The doctor put the young woman’s palm to his forehead, puffed out his hairy cheeks, closed his eyes in concentration. To Istvan the intimacy seemed improper. A cheap actor! The doctor’s lips, swollen and gleaming as if they had been rubbed with grease, hung partly open as he smacked them. He mumbled something and then said, “Bad, very bad, dear friend. One cannot buy love.”

The girls burst out laughing.

“Enough!” Margit snatched her hand away and hid it behind her back as if she were afraid to hear more. Her eyes were frightened, her lips tight.

Istvan moved quietly away from the bevy of girls. He felt a sudden sense of satiation; their beauty was too extravagant. Their walk was like music; their hips were wrapped tightly in silks; their bare waists had a warm bronze tint. Their long, slender hands moved gracefully, sprinkling sparkles from their jewels. One had to admire them, but they did not arouse desire.

He went on for a few steps and, to escape the crowd, turned onto a side path. Here the lights flashed less often.

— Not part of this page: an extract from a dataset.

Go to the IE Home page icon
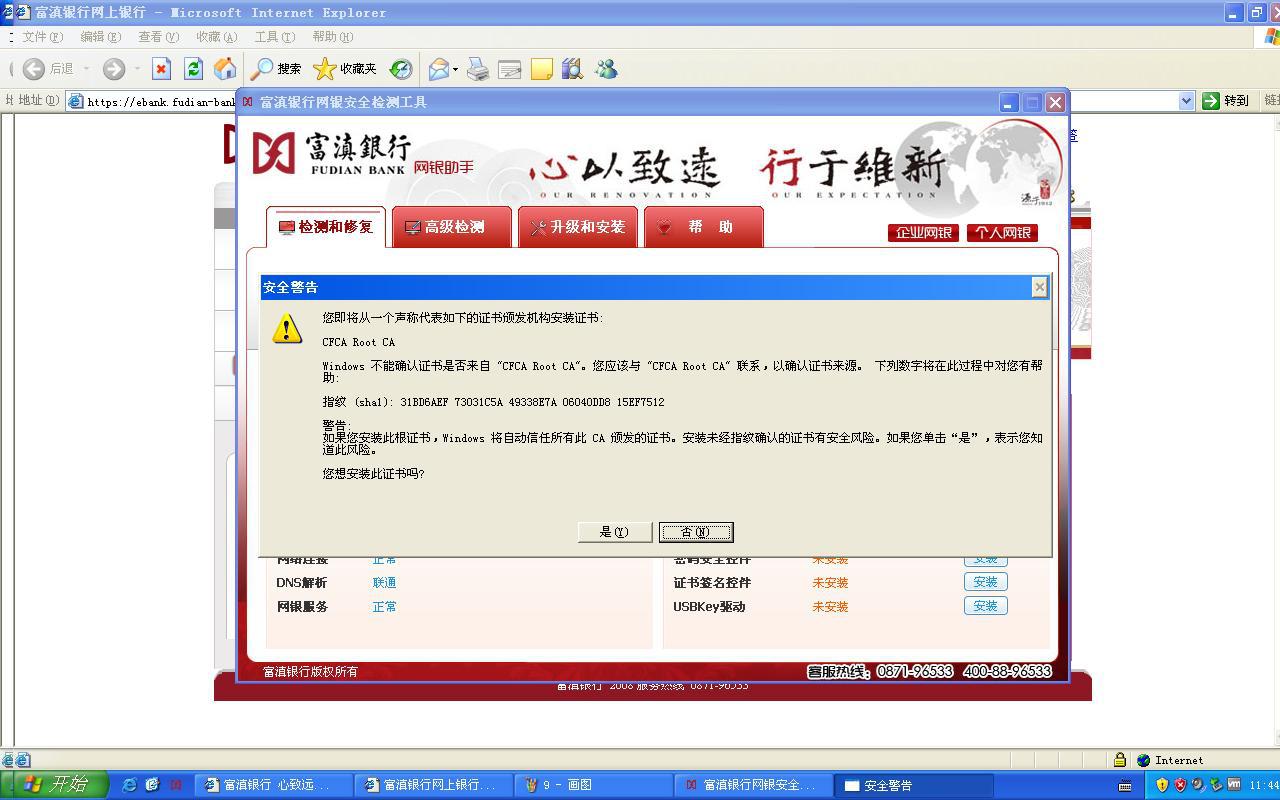 (x=225, y=69)
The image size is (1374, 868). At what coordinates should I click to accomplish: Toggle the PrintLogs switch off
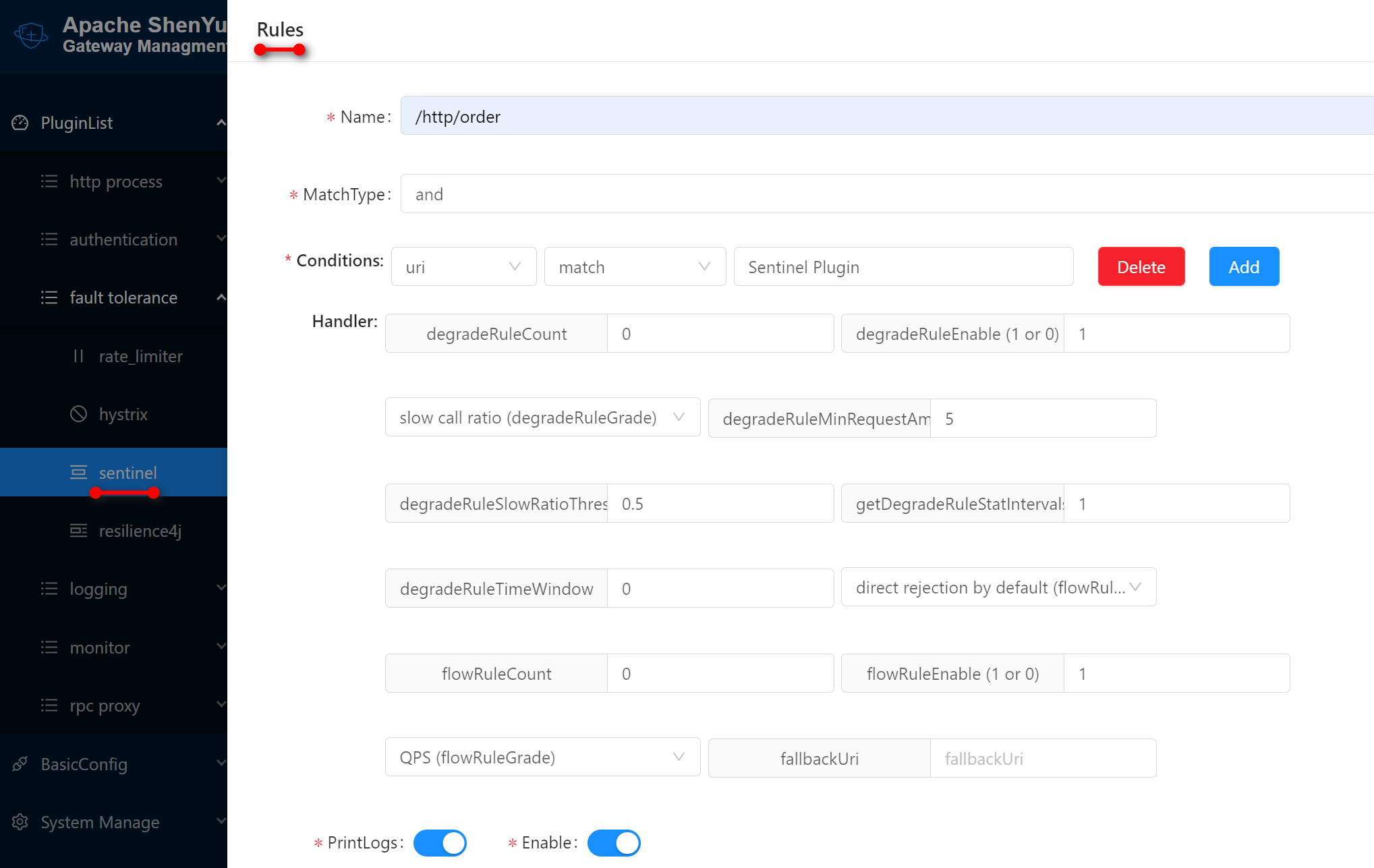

Several peacocks sat on the leafless branches, their drooping tails streaming with the shifting glare. The agitated birds emitted tortured cries, as if someone were pushing a rusty wicket gate. He walked onto a little bridge; at that season of the year, the artificial stream barely oozed along its swampy-smelling bed. In a dull, lusterless pool of water amid the fleecy overgrowth, reflected lights moved unsteadily. The water was full of life and motion; the insects that slid over its surface elongated the quivering gleams.

The hubbub of conversation, the wailing of the singer that could be heard momentarily above it, the slapping of the drum, and the birdlike trills of the flute brought on melancholy. Suddenly it seemed to Terey that he was on Gellert Hill, looking from the terrace toward the bridges over the Danube, which were outlined with lights. His eyes wandered over the streets of Buda and Pest — the darting automobiles, the neon signs — and a dry wind drifted around the hillside, carrying the chalky smell of warm grass and wormwood. Behind him he heard the distant tinkle of music in a hotel; in the sultry night the high bank around him rang with the chirping of a thousand crickets. Along a bridge below, a girl walked with a springing step, her sunburned hands flickering against her simple dress. She had black hair that fell loosely to her shoulders. She could be seen quite clearly from above as she walked into the white circles of lamplight. He felt a great tenderness for her; he would have longed to take her arm, to draw her away to a cafe that stayed open past midnight. But a feeling of inertia such as one has sometimes in a dream restrained him.